En Algérie, sur un territoire relativement restreint, et à peine égal dans sa surface utilisable à l’un des nombreux États ou provinces taillés dans ce qui fut jadis le Canada et la Louisiane française, après quarante-huit ans d’occupation, dont vingt au moins de guerres continuelles contre une race bien autrement dense, armée et attachée au sol que les tribus américaines, nous trouvons une population de trois cent mille colons d’origine européenne, premier noyau d’une nation néo-française, qui dominera un jour, si nous le voulons bien, le Nord de l’Afrique, et compensera dans une certaine limite ce que nous avons perdu dans le Nouveau-Monde et dans l’ancien. Bien loin de vanter l’ancienne colonisation du Canada au détriment de celle de l’Afrique du Nord, il serait équitable de reconnaître que la création de l’Algérie française constitue, en dépit des fautes commises, le plus grand effort colonial qu’ait jamais tenté notre race ; tandis que nos entreprises en Amérique ont été toujours conduites avec une mesquinerie déplorable.
Mais, si en Amérique le gouvernement de la France est resté infiniment au-dessous de sa mission, l’individu, le colon, a été, lui, bien supérieur à tout ce qu’on en pouvait attendre. Abandonné de sa mère patrie, il ne s’est pas abandonné lui-même ; il s’est raidi contre la langue anglaise, la religion et les mœurs de l’Angleterre. Grâce à sa ténacité, grâce surtout à l’étonnante fécondité des familles franco-canadiennes, fécondité très supérieure à celle des immigrants britanniques, il a pu conserver, étendre même, en dépit du flot montant de l’immigration étrangère, la seule portion de l’immense empire colonial rêvé par Champlain et Bienville, qui fût réellement occupée par les soixante-dix mille contemporains de la conquête anglaise. De cette portion Québec est restée la capitale, au point de vue moral aussi bien qu’au point de vue politique.
Québec est en effet, par excellence, la ville française de l’Amérique du Nord. Montréal et la Nouvelle-Orléans renferment un plus grand nombre d’habitants parlant notre langue ; mais c’est à Québec seulement que l’élément français, par sa supériorité numérique sur les autres nationalités, par les grandes institutions qu’il a fondées, et par la présence d’assemblées politiques où il domine, se sent véritablement chez lui et imprime son caractère à tout ce qui l’entoure. Cependant, il faut l’avouer, l’absence prolongée de relations commerciales avec la France donne aux grands magasins, même à ceux qui appartiennent à des Canadiens, un caractère presque exclusivement anglais. Dans les relations de famille, dans les tribunaux, dans la politique, le français reste à peu près maître du terrain. On n’en pourrait pas dire autant du théâtre : le clergé canadien est peu favorable à notre répertoire ; et nos pièces parisiennes, si brillamment représentées chaque année à la Nouvelle-Orléans, ne le sont qu’à de rares intervalles dans les grandes villes du Canada.

# [Données fournies]
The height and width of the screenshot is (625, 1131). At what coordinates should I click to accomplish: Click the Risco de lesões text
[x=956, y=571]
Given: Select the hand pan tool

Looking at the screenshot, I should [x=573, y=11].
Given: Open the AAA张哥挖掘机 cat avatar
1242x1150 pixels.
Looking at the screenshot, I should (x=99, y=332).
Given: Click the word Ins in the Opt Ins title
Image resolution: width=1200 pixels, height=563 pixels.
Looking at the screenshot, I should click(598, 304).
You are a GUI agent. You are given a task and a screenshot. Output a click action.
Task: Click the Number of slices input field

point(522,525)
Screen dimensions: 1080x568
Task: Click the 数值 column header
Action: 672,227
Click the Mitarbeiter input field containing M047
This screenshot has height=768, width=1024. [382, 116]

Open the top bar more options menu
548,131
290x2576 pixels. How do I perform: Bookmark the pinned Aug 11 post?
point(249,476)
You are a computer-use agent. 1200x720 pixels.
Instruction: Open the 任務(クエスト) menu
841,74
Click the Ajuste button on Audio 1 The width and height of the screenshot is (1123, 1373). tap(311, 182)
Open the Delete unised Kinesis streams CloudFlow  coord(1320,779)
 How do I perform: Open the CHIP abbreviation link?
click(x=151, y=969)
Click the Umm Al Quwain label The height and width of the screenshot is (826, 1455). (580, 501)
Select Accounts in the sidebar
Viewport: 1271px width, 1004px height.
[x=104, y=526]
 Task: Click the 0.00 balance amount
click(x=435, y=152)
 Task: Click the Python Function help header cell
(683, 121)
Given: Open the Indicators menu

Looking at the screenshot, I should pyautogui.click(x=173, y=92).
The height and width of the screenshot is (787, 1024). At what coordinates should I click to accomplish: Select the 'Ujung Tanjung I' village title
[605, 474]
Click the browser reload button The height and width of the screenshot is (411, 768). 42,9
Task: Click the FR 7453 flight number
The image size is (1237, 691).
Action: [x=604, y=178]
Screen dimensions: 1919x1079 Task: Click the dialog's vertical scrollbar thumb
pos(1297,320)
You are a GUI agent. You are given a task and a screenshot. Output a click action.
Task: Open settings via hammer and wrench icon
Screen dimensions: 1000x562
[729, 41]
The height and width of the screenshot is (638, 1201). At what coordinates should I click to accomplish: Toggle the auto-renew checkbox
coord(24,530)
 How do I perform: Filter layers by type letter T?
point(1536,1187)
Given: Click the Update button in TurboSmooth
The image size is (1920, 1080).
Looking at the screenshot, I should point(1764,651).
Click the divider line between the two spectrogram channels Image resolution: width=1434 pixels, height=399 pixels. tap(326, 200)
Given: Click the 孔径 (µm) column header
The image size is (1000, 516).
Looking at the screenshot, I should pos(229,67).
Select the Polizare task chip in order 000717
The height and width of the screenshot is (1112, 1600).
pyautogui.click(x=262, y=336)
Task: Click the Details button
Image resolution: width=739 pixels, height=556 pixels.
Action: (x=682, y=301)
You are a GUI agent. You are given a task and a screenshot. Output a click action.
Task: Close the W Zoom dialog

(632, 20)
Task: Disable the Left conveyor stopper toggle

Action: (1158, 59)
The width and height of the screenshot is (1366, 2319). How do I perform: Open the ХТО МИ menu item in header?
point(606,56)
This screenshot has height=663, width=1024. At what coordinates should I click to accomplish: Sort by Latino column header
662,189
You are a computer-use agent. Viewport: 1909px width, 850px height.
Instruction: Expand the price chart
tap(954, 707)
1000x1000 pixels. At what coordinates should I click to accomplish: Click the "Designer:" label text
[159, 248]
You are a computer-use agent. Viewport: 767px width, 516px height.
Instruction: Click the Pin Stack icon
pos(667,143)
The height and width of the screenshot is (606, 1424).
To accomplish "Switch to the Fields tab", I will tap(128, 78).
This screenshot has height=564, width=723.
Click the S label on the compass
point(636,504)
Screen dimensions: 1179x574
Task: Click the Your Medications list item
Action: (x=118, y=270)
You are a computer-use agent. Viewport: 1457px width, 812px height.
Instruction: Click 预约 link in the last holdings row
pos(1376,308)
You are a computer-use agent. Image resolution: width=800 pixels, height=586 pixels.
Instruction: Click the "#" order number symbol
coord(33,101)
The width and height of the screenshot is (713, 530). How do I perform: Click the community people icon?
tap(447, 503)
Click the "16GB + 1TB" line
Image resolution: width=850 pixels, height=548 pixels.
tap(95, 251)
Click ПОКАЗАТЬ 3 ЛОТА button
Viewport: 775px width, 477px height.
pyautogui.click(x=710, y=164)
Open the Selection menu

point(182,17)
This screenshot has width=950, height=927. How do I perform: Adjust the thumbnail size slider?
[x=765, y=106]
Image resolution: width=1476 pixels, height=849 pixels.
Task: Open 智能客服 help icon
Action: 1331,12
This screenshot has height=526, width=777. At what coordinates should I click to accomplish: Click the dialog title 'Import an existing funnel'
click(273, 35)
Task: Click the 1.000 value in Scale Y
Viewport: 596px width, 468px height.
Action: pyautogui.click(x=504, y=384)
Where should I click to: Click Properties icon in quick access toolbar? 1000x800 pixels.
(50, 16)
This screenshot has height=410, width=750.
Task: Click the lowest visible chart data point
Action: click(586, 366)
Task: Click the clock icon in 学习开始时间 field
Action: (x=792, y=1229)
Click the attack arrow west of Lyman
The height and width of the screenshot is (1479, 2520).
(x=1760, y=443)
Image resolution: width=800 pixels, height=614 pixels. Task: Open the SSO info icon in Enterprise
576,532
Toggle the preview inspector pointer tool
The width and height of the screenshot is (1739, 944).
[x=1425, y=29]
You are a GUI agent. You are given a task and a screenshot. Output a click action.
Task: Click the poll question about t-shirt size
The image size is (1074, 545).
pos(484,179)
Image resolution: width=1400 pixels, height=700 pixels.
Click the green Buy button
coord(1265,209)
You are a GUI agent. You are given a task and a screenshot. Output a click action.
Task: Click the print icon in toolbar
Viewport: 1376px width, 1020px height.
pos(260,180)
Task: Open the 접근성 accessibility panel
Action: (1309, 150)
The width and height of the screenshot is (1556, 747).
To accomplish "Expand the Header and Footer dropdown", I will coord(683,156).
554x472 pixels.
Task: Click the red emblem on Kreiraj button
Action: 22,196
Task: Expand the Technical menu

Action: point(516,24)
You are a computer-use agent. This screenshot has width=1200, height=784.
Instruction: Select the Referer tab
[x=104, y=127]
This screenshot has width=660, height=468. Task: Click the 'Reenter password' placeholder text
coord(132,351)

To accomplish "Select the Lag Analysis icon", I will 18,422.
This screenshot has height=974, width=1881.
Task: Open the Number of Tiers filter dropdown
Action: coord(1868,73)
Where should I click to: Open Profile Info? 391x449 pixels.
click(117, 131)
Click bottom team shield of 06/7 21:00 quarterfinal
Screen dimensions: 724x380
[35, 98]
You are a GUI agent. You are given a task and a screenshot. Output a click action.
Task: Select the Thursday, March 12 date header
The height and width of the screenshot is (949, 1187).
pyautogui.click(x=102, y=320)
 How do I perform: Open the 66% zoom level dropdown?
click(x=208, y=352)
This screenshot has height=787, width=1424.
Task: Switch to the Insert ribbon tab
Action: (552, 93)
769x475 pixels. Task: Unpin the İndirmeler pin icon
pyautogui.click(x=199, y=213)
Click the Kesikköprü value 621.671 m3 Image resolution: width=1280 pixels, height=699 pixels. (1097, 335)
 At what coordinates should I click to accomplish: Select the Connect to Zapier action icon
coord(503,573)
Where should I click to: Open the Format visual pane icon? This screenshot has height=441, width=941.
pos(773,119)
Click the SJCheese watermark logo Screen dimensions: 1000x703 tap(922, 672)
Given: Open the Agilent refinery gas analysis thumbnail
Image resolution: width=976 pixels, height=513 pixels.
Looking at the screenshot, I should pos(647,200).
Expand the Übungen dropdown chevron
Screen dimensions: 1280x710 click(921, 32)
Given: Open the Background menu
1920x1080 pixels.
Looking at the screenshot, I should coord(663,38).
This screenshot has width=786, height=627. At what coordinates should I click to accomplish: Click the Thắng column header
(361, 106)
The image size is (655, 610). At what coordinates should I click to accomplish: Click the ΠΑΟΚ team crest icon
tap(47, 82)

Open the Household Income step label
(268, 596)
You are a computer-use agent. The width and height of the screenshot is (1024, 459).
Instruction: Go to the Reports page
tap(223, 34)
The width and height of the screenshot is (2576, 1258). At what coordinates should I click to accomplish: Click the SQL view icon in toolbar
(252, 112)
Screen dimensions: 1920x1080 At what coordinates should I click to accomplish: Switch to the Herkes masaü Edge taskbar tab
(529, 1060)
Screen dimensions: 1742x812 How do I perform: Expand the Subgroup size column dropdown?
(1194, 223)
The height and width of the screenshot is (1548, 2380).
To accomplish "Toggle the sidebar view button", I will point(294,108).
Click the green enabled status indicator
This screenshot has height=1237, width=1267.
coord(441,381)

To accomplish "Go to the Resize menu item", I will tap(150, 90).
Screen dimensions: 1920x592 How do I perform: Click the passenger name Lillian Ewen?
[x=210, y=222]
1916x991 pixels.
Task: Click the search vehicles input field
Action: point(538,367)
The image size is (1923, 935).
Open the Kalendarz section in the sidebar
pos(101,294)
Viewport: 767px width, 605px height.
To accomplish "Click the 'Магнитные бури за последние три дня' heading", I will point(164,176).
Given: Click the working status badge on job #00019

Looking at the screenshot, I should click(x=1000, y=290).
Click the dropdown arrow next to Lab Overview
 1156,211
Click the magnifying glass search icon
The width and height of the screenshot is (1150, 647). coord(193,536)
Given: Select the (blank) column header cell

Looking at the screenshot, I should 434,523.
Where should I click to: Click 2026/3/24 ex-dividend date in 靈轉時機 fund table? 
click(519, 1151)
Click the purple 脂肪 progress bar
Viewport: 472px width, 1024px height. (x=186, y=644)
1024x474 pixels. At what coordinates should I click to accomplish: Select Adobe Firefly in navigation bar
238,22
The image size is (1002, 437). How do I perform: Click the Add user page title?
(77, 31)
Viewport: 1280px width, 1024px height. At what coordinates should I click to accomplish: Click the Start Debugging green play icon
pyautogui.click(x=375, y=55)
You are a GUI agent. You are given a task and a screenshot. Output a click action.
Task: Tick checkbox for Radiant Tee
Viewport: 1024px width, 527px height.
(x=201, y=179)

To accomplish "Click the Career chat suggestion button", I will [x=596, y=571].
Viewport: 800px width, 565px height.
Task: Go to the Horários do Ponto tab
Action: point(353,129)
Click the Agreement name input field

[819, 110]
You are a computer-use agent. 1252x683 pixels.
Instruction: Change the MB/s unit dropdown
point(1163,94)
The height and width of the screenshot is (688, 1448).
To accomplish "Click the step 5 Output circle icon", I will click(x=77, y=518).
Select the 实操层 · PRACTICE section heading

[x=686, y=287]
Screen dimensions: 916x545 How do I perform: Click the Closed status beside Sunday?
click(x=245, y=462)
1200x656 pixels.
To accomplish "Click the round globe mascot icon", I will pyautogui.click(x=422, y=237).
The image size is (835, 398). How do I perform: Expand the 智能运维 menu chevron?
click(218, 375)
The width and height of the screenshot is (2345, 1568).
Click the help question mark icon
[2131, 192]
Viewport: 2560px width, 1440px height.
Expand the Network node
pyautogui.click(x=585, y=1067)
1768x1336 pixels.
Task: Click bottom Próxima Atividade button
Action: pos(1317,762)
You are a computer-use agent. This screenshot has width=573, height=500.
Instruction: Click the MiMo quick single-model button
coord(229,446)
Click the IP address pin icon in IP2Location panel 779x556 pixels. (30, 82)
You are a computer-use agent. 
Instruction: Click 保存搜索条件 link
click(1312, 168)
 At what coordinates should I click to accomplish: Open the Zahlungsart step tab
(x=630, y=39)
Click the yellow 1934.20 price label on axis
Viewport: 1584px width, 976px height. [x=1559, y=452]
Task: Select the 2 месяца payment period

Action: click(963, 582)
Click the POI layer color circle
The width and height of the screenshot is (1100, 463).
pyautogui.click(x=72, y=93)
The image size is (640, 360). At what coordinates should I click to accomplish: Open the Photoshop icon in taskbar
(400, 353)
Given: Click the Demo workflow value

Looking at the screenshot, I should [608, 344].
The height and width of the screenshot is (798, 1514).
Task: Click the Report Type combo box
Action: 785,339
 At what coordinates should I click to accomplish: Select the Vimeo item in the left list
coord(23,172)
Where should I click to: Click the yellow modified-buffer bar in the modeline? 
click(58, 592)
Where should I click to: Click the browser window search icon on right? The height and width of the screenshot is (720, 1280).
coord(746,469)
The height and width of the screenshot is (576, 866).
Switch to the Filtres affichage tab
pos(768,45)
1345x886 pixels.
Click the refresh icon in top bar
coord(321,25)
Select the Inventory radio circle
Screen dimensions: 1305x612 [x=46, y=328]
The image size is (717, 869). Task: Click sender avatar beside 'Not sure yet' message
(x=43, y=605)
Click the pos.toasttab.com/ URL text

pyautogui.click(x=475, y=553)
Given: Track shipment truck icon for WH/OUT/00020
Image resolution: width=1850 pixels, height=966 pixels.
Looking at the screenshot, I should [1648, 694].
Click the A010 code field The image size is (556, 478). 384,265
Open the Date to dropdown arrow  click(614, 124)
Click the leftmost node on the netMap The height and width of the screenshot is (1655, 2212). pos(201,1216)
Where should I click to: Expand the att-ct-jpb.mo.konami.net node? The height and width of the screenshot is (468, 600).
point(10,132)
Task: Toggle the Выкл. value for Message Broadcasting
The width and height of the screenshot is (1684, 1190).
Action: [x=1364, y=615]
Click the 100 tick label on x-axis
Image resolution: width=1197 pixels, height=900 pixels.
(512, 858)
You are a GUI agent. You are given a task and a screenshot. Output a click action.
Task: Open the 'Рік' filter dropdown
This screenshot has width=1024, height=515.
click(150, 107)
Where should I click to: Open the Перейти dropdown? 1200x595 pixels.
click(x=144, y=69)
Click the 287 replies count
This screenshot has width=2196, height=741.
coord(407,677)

# [Objectifs]
1) Comptez les lignes des entrées qui contiennent le mot « avatar » et indiquez uniquement ce nombre.
2) Reprenez, s'il vous plaît, le texte sur la colonisation française et la ville de Québec à la suite de sa dernière phrase.

# [Résultats par consigne]
1) 2

2)
Au reste, il faut bien se le dire, si au Canada nous retrouvons la France, ce n’est point la France telle que nous l’avons laissée de l’autre côté de l’Océan. Un auteur anglais, M. Russell, l’a dit un jour : « C’est, plutôt une France du vieux temps où régnait le drapeau blanc fleurdelisé… » Et c’est en effet une remarque que bien des voyageurs ont faite : au Canada, tout ce qui est français, ou peu s’en faut, semble remonter au dix-septième siècle ; ce qui est moderne porte généralement l’empreinte britannique ou américaine. Sans admettre ce que cet aphorisme peut avoir de trop absolu, surtout en présence des progrès de l’esprit d’initiative auxquels on doit la création de banques, de chemins de fer et de diverses autres entreprises alimentées presque exclusivement par des capitaux canadiens français, et affectant un caractère strictement national, on doit convenir qu’en ce qui regarde certaines idées courantes, certains jugements sur « les choses du vieux pays », l’appréciation n’est pas dénuée de justesse.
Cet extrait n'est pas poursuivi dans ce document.